AUFGABENDATEN:
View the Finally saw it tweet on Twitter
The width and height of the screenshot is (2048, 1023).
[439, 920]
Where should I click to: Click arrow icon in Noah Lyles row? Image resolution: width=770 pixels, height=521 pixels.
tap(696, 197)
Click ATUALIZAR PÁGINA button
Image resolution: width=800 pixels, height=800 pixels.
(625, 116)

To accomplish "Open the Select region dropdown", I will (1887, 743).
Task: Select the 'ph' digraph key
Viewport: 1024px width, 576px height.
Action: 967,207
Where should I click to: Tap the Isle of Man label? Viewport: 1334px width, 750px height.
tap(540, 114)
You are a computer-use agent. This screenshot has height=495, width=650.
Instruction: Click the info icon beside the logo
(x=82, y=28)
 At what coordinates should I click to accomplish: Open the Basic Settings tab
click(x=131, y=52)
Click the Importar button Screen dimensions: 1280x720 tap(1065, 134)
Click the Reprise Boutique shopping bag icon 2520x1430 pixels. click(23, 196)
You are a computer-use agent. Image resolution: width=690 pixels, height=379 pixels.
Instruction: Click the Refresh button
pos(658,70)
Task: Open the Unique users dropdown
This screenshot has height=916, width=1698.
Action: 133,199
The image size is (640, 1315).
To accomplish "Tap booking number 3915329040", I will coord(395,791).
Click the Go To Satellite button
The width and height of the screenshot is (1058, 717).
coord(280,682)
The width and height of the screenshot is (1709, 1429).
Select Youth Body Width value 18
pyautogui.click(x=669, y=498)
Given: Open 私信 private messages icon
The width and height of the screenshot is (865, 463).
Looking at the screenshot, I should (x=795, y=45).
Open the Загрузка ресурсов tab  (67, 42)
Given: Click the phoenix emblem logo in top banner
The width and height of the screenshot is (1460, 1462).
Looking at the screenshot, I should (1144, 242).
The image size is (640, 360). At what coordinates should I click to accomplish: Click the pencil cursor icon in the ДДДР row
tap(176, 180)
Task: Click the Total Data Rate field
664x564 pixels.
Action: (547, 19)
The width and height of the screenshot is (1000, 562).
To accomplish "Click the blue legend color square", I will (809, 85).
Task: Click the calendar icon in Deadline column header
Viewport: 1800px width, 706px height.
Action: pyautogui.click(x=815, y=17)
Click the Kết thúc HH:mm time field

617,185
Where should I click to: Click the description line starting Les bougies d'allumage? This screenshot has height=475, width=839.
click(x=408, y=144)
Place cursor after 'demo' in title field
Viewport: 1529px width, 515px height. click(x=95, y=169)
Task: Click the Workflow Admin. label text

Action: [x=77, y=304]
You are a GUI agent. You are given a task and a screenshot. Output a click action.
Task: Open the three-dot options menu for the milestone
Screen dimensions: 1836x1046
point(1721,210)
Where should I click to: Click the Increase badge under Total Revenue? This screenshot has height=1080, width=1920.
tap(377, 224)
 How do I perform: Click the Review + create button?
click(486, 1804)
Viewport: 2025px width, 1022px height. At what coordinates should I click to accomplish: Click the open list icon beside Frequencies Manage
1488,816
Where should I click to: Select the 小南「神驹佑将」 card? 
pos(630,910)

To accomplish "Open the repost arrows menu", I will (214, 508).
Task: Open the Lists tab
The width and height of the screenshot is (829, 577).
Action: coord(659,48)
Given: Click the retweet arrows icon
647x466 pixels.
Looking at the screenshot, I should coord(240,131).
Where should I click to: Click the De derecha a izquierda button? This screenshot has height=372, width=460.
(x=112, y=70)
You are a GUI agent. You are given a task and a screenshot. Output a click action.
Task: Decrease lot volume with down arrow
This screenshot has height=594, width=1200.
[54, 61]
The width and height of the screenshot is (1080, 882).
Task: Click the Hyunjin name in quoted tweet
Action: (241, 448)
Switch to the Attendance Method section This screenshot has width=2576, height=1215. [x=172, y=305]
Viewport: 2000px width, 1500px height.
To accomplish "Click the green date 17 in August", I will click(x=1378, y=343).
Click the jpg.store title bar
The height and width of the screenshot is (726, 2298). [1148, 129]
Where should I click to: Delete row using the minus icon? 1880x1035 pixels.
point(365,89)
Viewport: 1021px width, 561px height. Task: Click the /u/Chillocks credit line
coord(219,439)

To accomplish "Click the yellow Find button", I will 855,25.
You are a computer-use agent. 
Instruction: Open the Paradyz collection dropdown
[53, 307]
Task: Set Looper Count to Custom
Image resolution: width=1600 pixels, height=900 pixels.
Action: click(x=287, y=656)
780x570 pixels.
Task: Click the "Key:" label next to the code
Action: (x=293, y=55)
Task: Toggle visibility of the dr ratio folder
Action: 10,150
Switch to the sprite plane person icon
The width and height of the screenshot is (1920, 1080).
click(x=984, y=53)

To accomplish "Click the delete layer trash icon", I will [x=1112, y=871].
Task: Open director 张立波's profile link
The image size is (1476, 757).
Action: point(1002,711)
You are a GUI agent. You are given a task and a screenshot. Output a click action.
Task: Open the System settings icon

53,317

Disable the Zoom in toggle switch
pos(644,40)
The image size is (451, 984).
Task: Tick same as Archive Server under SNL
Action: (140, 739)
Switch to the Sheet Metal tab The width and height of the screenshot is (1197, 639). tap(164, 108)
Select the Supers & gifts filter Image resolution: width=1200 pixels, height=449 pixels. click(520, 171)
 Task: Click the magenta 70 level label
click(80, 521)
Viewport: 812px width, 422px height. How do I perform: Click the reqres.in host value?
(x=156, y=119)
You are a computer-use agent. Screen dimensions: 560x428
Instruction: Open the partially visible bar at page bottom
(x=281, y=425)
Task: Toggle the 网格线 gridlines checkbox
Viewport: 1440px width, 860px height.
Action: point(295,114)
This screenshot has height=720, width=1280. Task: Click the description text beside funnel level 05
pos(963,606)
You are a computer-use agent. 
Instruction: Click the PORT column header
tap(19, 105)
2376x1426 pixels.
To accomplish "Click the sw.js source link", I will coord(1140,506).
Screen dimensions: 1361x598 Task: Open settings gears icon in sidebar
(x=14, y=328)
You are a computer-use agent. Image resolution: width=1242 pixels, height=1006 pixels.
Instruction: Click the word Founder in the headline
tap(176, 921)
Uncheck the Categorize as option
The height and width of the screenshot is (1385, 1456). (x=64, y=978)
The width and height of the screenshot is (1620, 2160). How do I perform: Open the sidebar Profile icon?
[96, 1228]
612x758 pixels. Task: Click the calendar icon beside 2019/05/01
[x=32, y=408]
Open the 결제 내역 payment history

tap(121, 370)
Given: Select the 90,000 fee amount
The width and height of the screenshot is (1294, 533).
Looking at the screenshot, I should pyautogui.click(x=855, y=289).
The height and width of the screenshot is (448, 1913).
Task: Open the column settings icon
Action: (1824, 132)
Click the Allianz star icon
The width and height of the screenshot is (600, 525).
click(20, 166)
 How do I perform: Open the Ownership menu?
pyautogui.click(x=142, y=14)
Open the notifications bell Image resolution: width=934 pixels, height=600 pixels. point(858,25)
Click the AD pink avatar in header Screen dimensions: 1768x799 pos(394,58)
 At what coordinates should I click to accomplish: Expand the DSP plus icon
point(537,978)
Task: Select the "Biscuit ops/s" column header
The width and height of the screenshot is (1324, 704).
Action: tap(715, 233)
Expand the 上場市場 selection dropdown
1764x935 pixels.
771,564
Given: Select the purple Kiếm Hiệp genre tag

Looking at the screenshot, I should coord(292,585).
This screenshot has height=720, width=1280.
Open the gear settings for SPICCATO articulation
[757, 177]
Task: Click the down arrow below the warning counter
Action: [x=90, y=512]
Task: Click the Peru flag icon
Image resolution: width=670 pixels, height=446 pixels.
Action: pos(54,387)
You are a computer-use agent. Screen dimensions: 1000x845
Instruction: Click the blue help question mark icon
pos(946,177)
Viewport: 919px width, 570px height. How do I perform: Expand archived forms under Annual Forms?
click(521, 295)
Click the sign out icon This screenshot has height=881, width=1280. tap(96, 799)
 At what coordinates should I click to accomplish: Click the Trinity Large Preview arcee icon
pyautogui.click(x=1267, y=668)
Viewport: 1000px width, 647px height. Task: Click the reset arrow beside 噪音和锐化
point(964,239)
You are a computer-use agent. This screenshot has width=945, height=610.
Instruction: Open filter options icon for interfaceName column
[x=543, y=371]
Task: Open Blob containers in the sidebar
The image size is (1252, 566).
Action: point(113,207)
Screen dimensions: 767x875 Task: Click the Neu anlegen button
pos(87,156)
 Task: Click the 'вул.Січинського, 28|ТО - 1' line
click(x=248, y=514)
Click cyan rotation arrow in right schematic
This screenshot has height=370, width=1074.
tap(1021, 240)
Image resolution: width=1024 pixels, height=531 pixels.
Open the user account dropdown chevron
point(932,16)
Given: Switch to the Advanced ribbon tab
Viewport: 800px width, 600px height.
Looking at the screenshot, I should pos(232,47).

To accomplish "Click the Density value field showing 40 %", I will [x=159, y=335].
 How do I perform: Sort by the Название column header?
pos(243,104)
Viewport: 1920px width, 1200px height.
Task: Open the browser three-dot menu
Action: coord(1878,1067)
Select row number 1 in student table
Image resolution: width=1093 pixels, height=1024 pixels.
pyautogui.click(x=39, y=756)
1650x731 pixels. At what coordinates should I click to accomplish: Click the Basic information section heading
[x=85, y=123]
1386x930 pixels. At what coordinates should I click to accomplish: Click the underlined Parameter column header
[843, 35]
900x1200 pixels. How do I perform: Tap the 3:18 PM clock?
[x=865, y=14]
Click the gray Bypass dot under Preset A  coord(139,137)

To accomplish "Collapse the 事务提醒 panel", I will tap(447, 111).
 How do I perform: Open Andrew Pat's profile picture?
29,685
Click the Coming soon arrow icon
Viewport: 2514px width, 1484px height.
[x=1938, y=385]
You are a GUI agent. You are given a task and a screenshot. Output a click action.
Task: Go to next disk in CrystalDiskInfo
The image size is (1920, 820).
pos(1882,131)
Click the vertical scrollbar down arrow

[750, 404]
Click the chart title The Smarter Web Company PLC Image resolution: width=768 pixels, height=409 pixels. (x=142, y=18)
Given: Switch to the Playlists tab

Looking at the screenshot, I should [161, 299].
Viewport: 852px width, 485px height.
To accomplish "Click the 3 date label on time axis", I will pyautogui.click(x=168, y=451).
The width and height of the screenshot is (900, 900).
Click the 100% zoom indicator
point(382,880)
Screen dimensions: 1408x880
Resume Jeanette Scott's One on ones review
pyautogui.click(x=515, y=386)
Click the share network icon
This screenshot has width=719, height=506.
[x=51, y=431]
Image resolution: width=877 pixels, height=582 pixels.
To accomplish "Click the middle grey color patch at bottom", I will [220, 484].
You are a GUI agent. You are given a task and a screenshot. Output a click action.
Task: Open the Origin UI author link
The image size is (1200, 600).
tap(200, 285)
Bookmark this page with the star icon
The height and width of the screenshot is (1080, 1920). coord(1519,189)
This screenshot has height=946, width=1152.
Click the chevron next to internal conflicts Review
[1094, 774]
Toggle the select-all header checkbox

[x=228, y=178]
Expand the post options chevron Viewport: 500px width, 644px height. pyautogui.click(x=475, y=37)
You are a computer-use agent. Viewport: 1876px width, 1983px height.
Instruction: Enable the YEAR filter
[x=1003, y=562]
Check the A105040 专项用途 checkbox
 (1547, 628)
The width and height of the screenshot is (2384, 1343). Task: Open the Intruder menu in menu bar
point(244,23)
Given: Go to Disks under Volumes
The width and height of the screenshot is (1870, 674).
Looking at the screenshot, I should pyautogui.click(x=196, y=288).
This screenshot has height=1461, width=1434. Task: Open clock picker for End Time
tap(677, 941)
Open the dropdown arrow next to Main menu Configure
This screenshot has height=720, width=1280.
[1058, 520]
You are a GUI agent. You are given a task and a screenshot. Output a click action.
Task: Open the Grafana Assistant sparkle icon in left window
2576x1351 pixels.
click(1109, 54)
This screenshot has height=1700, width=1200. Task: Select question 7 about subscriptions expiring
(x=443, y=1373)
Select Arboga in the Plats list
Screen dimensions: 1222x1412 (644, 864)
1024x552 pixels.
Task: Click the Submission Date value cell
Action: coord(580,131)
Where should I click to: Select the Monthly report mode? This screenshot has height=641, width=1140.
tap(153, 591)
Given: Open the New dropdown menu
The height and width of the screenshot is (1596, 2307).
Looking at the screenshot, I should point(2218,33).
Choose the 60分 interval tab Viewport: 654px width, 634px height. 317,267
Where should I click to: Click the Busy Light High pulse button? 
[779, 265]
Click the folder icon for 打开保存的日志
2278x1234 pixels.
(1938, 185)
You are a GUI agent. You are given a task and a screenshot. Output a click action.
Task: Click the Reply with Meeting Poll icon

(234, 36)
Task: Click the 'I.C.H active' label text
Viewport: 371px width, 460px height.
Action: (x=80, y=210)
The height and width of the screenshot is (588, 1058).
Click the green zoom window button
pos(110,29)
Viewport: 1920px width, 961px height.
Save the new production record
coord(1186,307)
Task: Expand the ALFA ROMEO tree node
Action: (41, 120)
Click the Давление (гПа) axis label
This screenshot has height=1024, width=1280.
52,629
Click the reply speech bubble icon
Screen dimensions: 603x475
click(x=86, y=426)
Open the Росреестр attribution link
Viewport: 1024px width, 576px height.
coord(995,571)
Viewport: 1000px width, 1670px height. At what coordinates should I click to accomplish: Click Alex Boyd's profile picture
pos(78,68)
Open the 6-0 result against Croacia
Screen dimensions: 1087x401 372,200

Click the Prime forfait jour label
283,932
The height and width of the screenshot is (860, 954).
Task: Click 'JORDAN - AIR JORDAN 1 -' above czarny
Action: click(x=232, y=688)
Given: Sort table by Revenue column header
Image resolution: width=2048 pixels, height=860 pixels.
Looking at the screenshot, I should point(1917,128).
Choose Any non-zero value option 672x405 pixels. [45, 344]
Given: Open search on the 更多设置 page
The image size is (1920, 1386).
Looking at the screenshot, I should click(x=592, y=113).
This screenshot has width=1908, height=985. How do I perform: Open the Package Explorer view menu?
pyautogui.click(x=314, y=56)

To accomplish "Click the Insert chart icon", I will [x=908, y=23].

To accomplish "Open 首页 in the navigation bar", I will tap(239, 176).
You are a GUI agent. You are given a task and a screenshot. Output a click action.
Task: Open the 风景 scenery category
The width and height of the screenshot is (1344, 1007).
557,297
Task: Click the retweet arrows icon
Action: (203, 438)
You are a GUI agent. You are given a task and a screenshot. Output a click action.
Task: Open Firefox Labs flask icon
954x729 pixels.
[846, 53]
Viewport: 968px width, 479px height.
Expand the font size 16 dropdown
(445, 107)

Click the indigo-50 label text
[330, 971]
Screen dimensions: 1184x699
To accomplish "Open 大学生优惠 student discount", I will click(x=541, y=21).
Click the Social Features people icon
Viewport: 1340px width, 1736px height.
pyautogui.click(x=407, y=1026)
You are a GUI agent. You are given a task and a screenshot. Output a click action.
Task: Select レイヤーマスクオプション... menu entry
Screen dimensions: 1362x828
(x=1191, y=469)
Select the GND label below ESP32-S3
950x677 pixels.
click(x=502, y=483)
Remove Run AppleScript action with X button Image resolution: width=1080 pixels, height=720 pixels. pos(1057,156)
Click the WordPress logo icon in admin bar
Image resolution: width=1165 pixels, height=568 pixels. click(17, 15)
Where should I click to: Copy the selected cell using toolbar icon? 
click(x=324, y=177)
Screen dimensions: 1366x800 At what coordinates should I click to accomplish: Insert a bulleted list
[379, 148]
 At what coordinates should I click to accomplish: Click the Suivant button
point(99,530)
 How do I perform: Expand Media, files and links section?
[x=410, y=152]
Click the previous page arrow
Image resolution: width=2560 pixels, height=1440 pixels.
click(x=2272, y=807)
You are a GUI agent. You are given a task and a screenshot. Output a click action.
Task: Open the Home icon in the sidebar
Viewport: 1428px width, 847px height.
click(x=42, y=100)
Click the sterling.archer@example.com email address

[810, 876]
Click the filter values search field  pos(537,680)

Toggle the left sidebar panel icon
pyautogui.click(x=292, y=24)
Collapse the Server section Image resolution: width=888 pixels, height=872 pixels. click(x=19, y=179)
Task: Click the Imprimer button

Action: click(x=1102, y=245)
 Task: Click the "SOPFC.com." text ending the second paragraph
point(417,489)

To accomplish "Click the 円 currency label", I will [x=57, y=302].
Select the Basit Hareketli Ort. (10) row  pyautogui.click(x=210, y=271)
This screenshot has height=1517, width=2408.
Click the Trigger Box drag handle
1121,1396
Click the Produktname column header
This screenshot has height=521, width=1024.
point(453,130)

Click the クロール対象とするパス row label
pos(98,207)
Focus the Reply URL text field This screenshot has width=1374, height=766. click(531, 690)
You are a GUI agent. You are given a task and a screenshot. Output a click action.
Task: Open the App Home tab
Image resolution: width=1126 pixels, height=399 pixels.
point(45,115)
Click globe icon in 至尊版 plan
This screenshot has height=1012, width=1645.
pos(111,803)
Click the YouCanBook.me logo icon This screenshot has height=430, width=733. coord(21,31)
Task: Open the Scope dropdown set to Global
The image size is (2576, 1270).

AUFGABE: Schreiben Sie aus den obigen Daten die Zeilen zwischen der Zeile mit „Click the Allianz star icon“ und der Zeile mit „Click the sign“, beide einschließlich, unverändert ab.

LÖSUNG:
Click the Allianz star icon
The width and height of the screenshot is (600, 525).
click(20, 166)
 How do I perform: Open the Ownership menu?
pyautogui.click(x=142, y=14)
Open the notifications bell Image resolution: width=934 pixels, height=600 pixels. point(858,25)
Click the AD pink avatar in header Screen dimensions: 1768x799 pos(394,58)
 At what coordinates should I click to accomplish: Expand the DSP plus icon
point(537,978)
Task: Select the "Biscuit ops/s" column header
The width and height of the screenshot is (1324, 704).
Action: tap(715, 233)
Expand the 上場市場 selection dropdown
1764x935 pixels.
771,564
Given: Select the purple Kiếm Hiệp genre tag

Looking at the screenshot, I should coord(292,585).
This screenshot has height=720, width=1280.
Open the gear settings for SPICCATO articulation
[757, 177]
Task: Click the down arrow below the warning counter
Action: [x=90, y=512]
Task: Click the Peru flag icon
Image resolution: width=670 pixels, height=446 pixels.
Action: pos(54,387)
You are a computer-use agent. Screen dimensions: 1000x845
Instruction: Click the blue help question mark icon
pos(946,177)
Viewport: 919px width, 570px height. How do I perform: Expand archived forms under Annual Forms?
click(521, 295)
Click the sign out icon This screenshot has height=881, width=1280. tap(96, 799)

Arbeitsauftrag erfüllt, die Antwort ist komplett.